Stored dataset items:
┌────────

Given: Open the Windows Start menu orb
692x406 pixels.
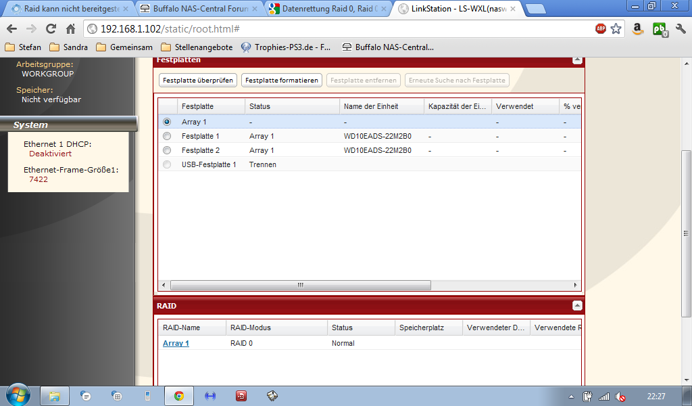Looking at the screenshot, I should [17, 395].
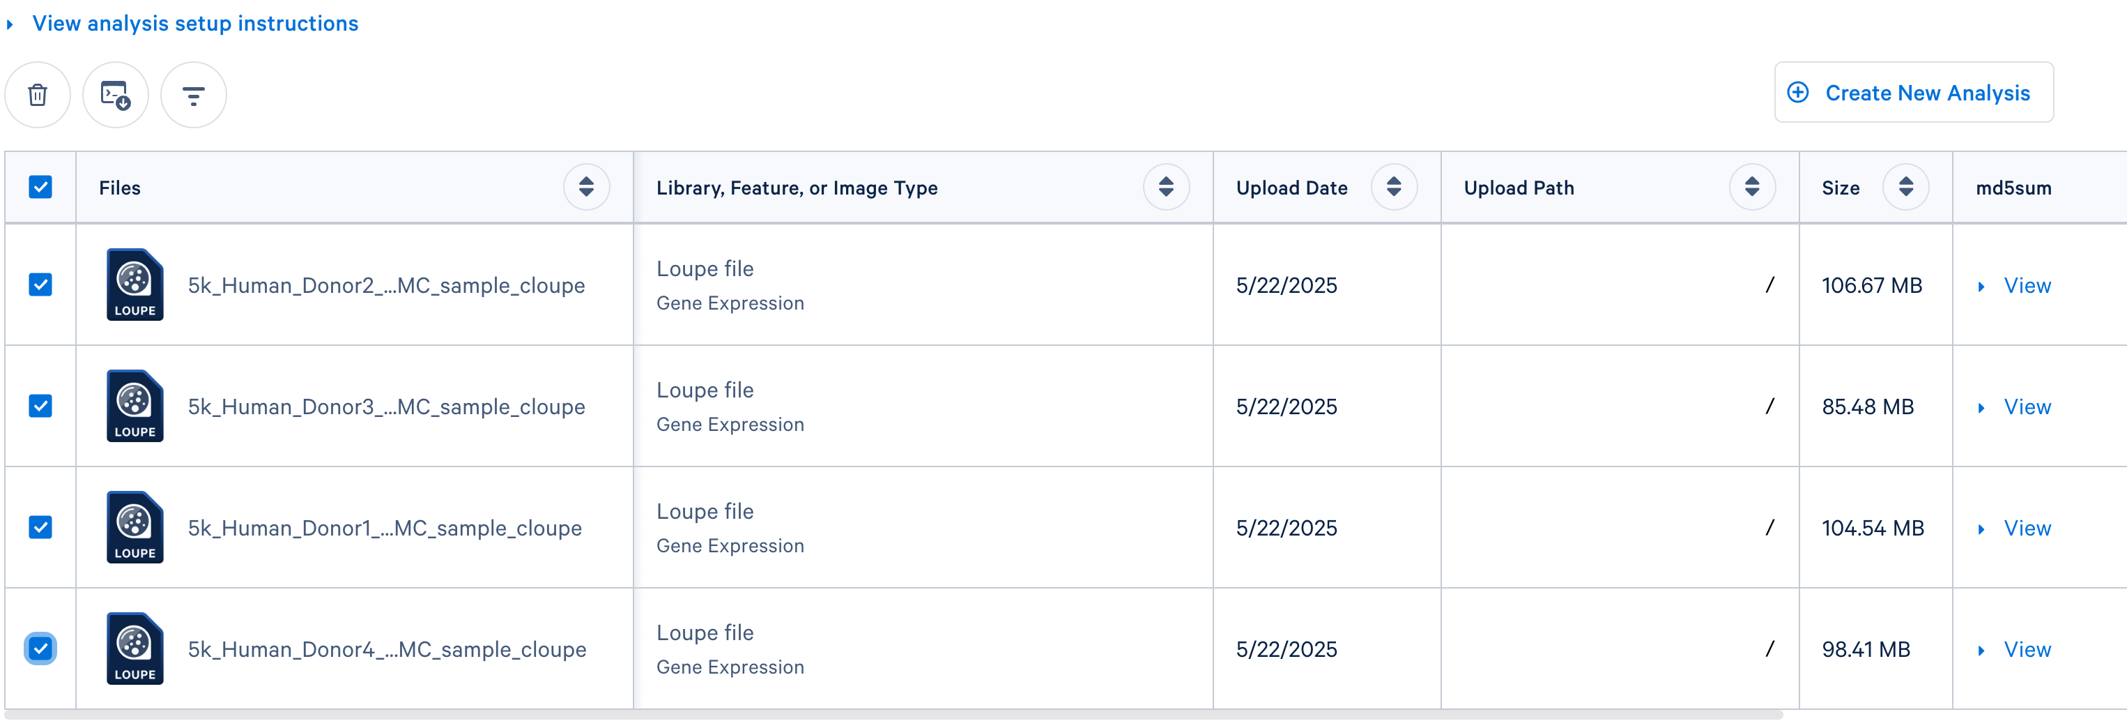2127x728 pixels.
Task: Open 5k_Human_Donor1 cloupe file name
Action: pyautogui.click(x=385, y=528)
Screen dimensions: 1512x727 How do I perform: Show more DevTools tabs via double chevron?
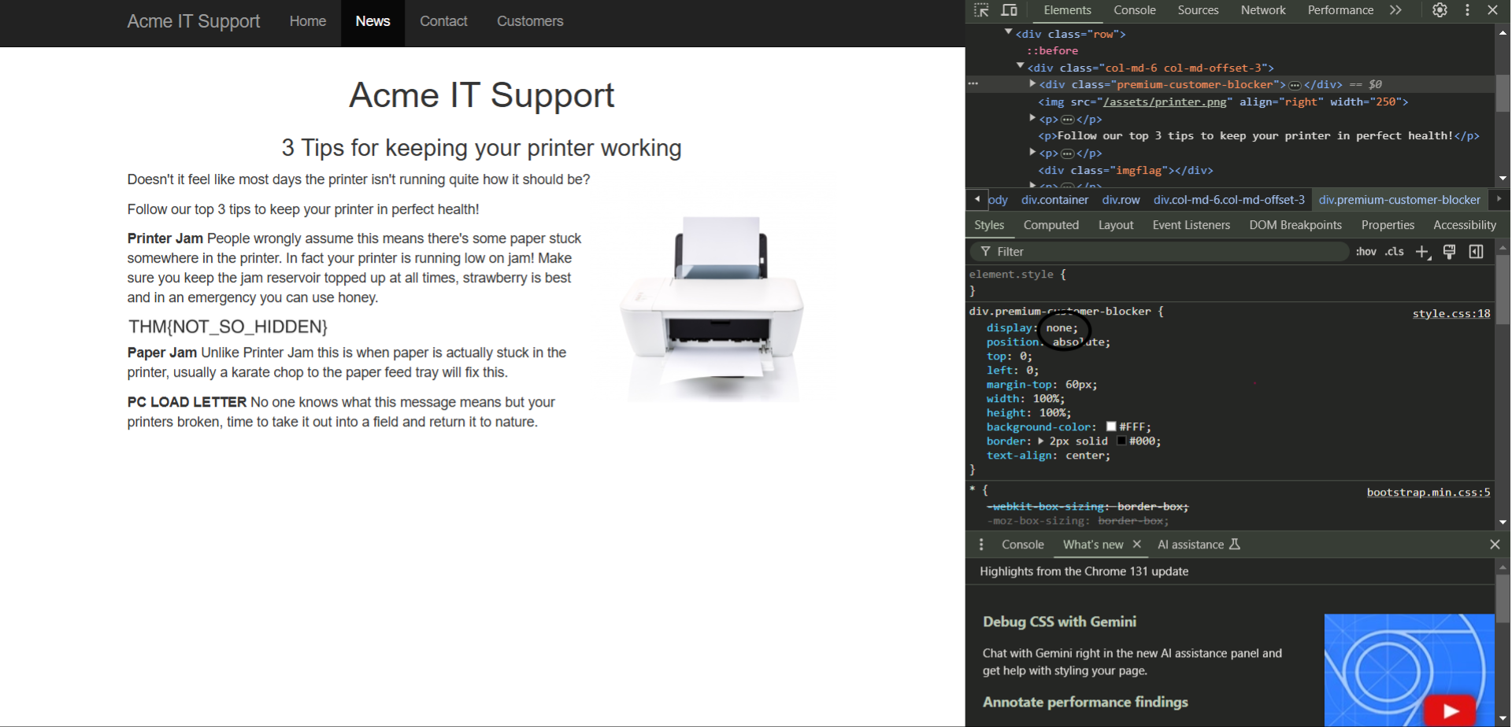point(1395,10)
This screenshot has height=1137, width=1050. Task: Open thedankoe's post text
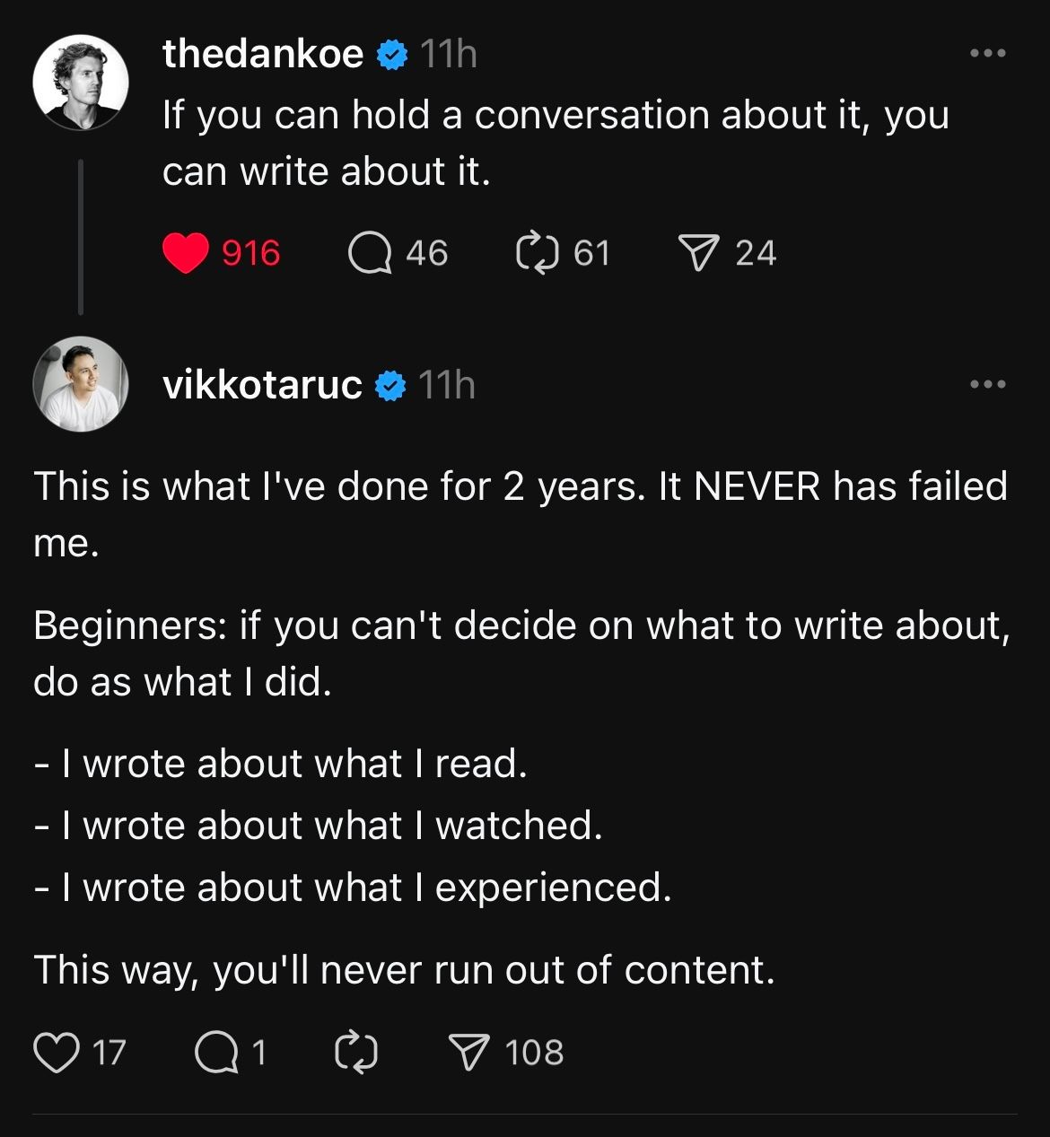555,143
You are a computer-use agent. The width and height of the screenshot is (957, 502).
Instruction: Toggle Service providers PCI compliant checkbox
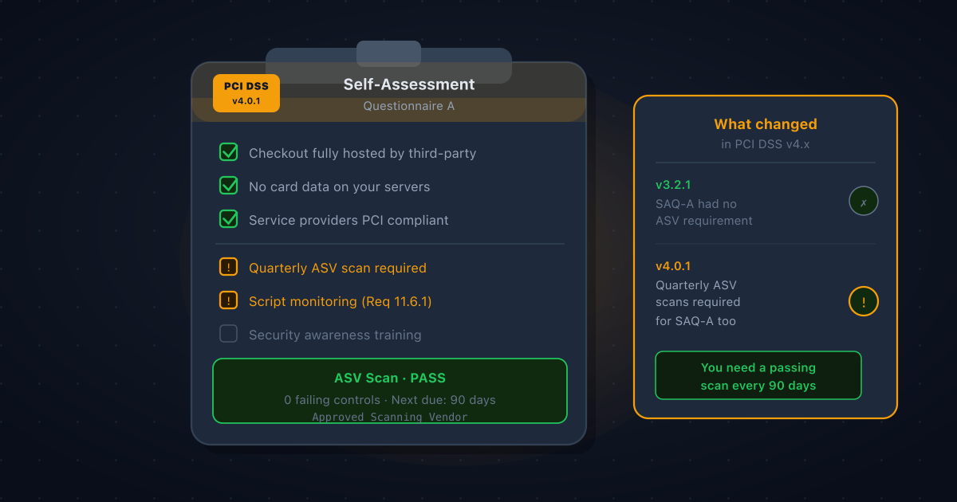229,219
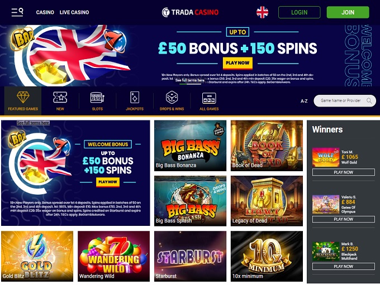Open the Starburst game thumbnail
380x285 pixels.
(x=190, y=256)
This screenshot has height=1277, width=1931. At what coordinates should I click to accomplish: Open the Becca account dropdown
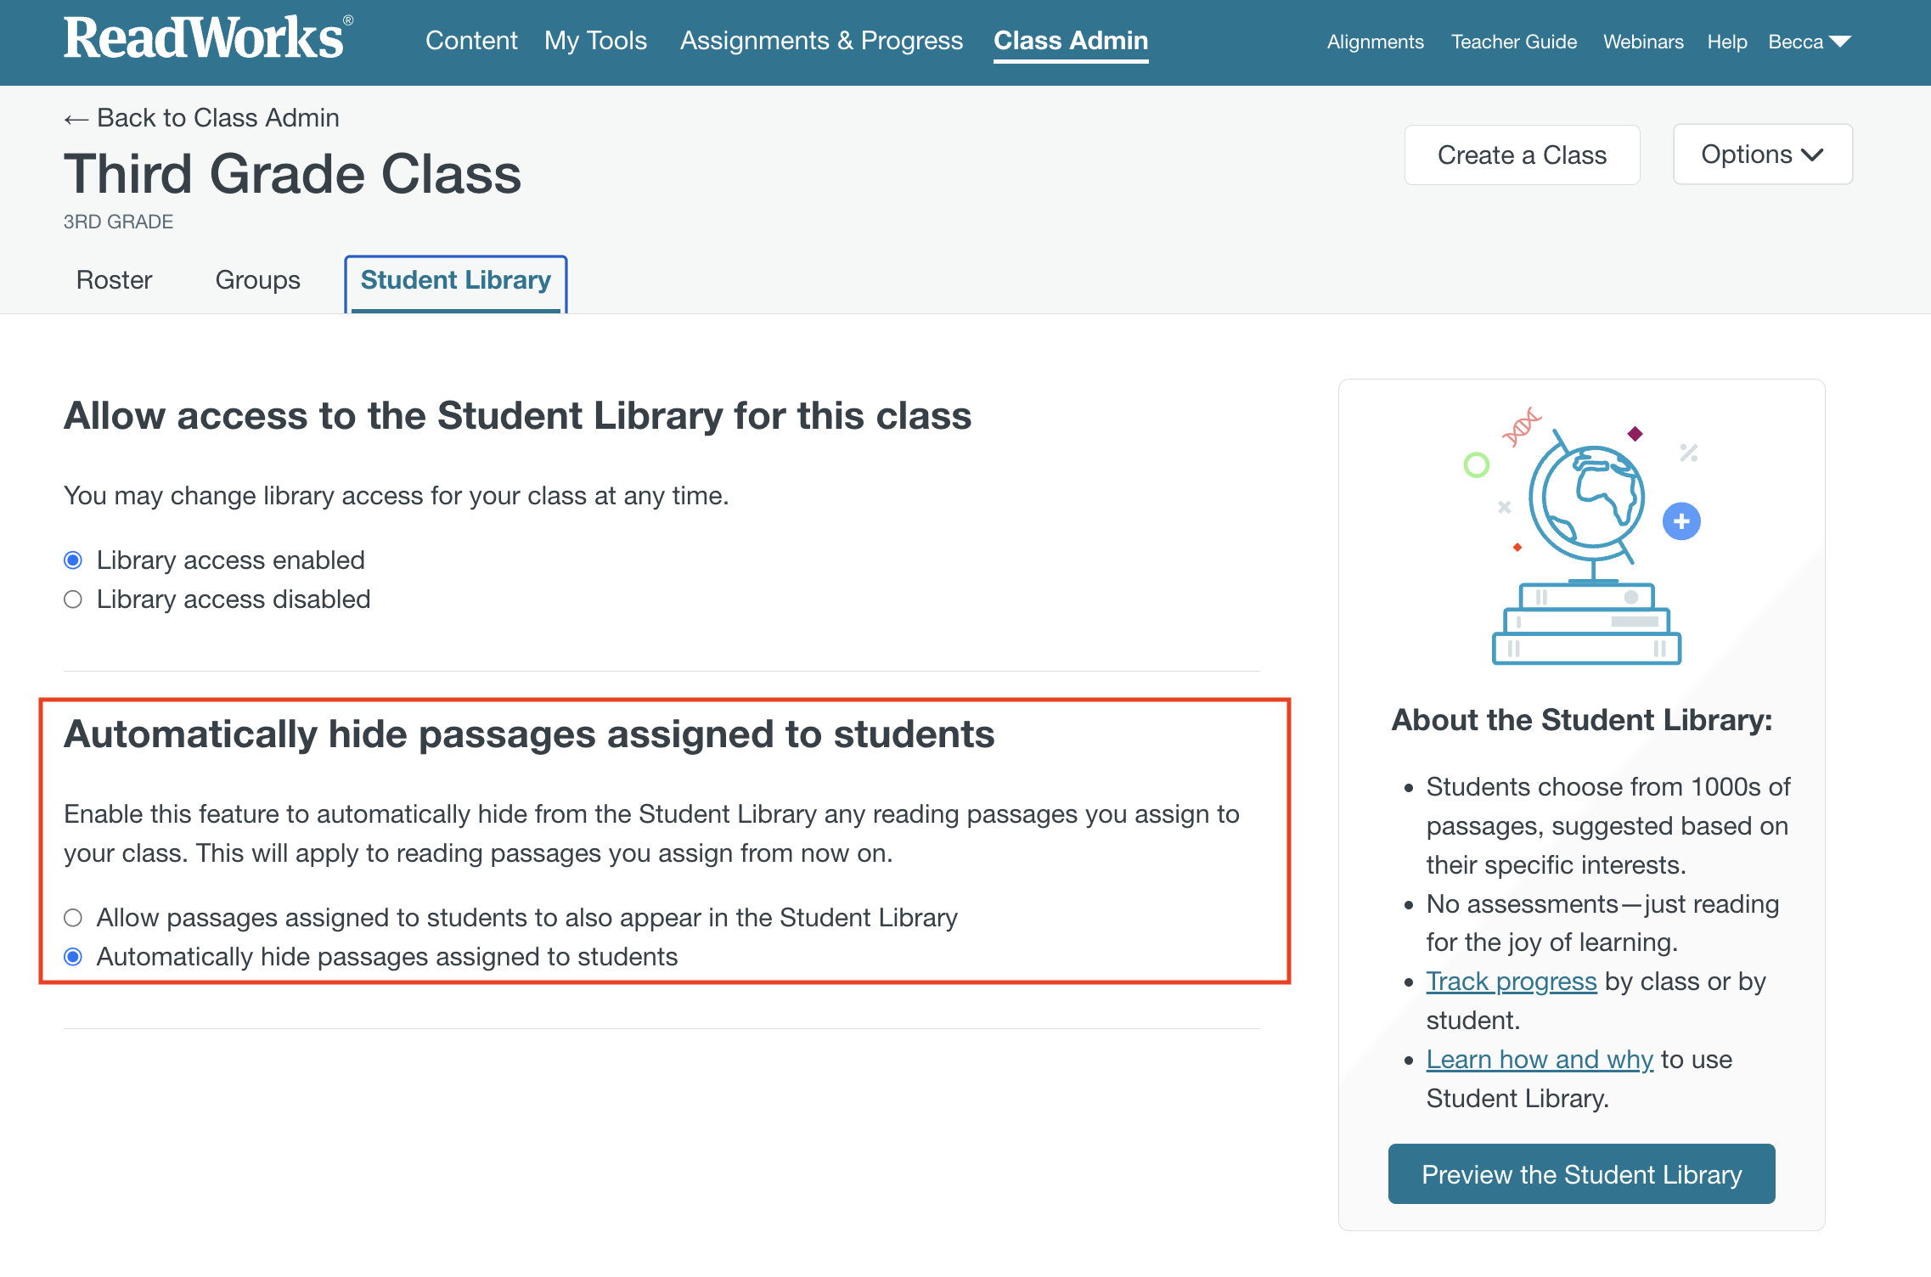[1809, 42]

└────────

> [Instructions for the task]: Could you lay out the whole listing above as a JSON list of strings, one per line, skipping blank lines and leaving the pictures out?

> [Correct result]:
[
  "Given: Open the Windows Start menu orb",
  "692x406 pixels.",
  "Looking at the screenshot, I should [17, 395].",
  "2127x728 pixels.",
  "Task: Open 5k_Human_Donor1 cloupe file name",
  "Action: pyautogui.click(x=385, y=528)",
  "Screen dimensions: 1512x727 How do I perform: Show more DevTools tabs via double chevron?",
  "point(1395,10)",
  "This screenshot has height=1137, width=1050. Task: Open thedankoe's post text",
  "555,143",
  "You are a computer-use agent. The width and height of the screenshot is (957, 502).",
  "Instruction: Toggle Service providers PCI compliant checkbox",
  "229,219",
  "Open the Starburst game thumbnail",
  "380x285 pixels.",
  "(x=190, y=256)",
  "This screenshot has height=1277, width=1931. At what coordinates should I click to accomplish: Open the Becca account dropdown",
  "[1809, 42]"
]